Em foco: "Carta da Islândia - A Grande Ilusão" - João Moreira Salles

Resenha escrita por Jacques Lage

Idéias centrais do texto


O texto descreve a partir de um contexto histórico o "perigeu" e "apogeu" da Islândia.
O país foi colonizado por Povos Vikings (em 876), os quais trouxeram suas mulheres e devastaram todos os recursos naturais da ilha, o que gerou fome e escassez dos bens mínimos para sobrevivência, toda essa adversidade (frio, falta de alimentos, isolamento geográfico) "gerou um povo obstinado e independente".
O país fora colonizado pela Noruega (1262);Dinamarca (1380; e finalmente consegue a independência em 1944.
No início tudo o que sustentava a Islândia enquanto uma nação era sua saga. Segundo Auden, escritor citado no texto, "Os Islandeses sabem que pertecem a uma nação porque além do gelo e do oceano, eles têm as sagas."
A noção do bem comum era a predominante tudo o que eles tinham de valioso era a energia geotérmica, os peixes e as sagas e todos tinham igual acesso à esses recursos. Ainda de acordo com Auden (1936) "[...]eles foram a única sociedade realmente sem classes que já encontrei, e não se tornaram vulgares."
————
● ATIVIDADES PROPOSTAS:
1. Segundo a resenha sobre a Islândia, quais eram as únicas coisas de valor que os islandeses possuíam?
2. Transcreva o trecho da resenha sobre a Islândia a partir das palavras "Idéias centrais do", encerrando após "independência em 1944.".

● MATERIAL FORNECIDO:
————
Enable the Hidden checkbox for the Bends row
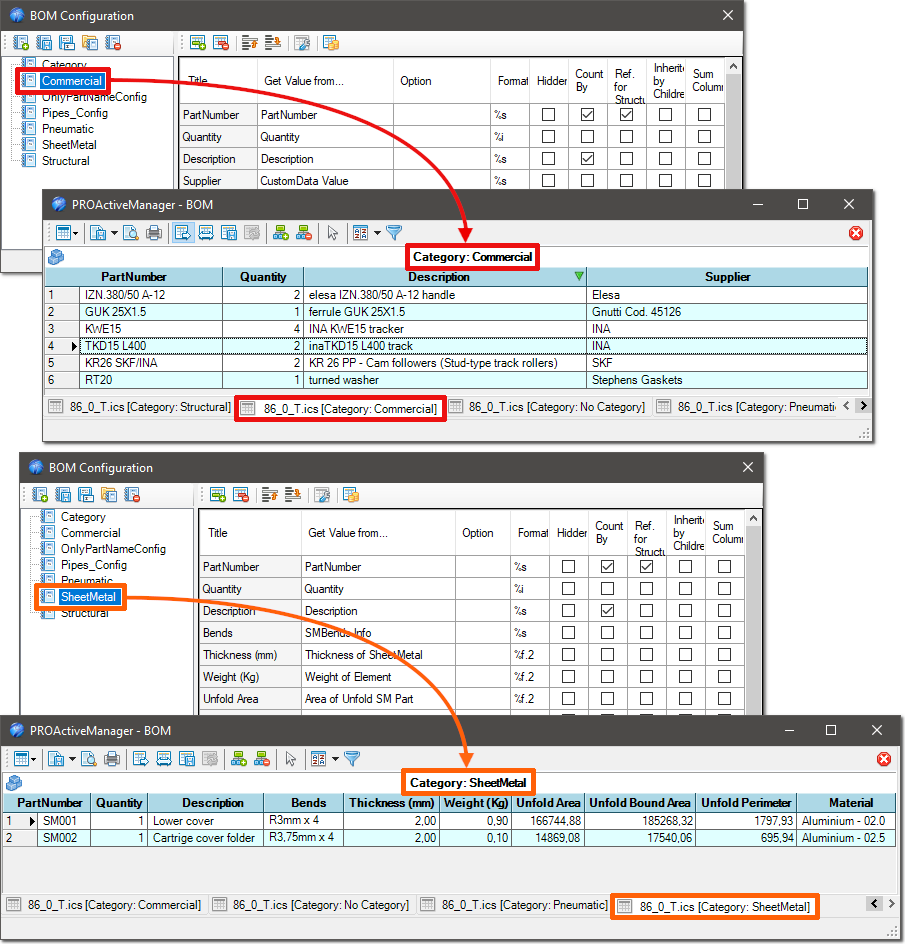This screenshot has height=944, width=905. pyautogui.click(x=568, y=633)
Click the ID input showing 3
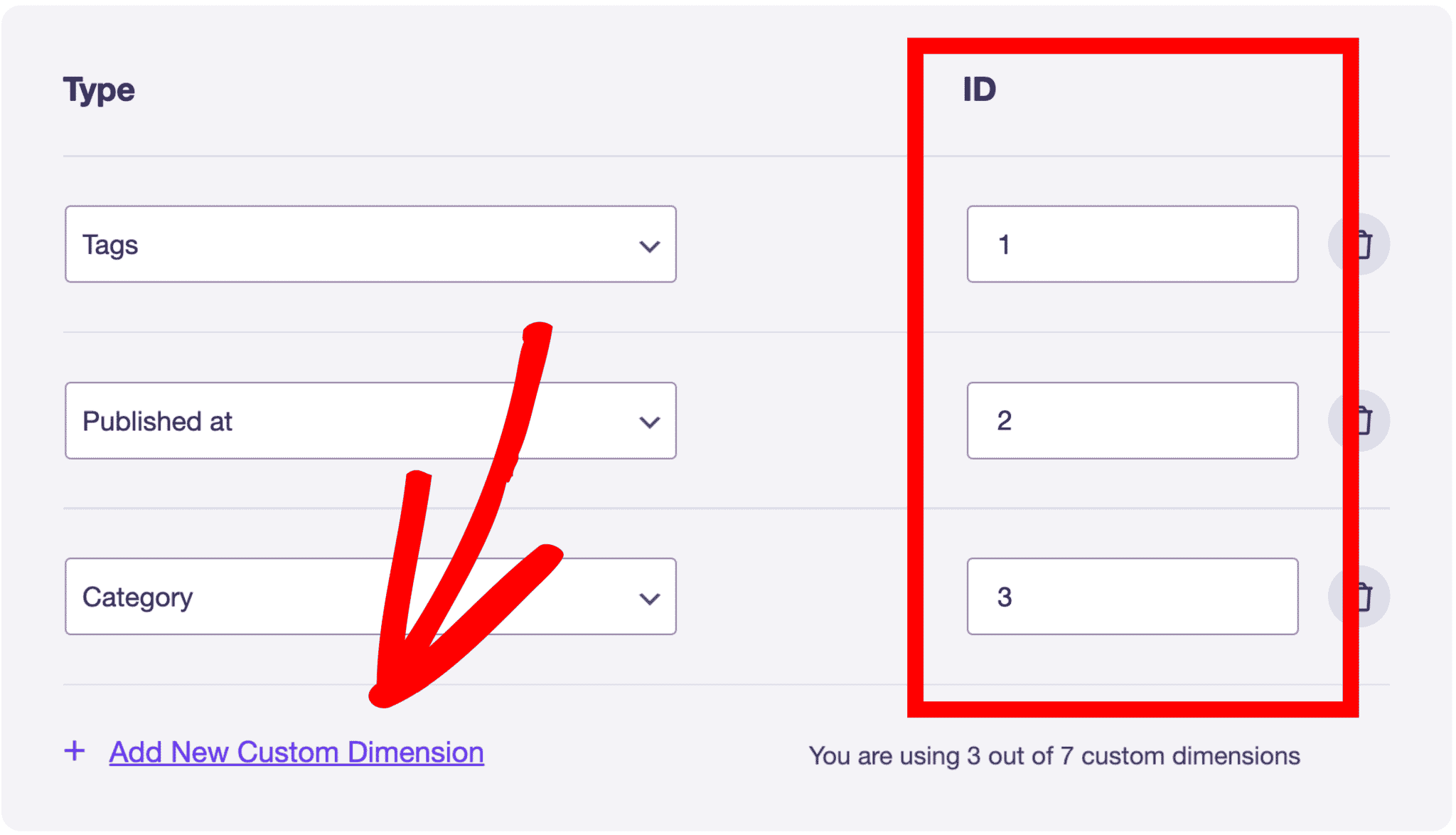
————
● RESULTADOS DO EXERCÍCIO:
1. A energia geotérmica, os peixes e as sagas.

2.
Idéias centrais do texto


O texto descreve a partir de um contexto histórico o "perigeu" e "apogeu" da Islândia.
O país foi colonizado por Povos Vikings (em 876), os quais trouxeram suas mulheres e devastaram todos os recursos naturais da ilha, o que gerou fome e escassez dos bens mínimos para sobrevivência, toda essa adversidade (frio, falta de alimentos, isolamento geográfico) "gerou um povo obstinado e independente".
O país fora colonizado pela Noruega (1262);Dinamarca (1380; e finalmente consegue a independência em 1944.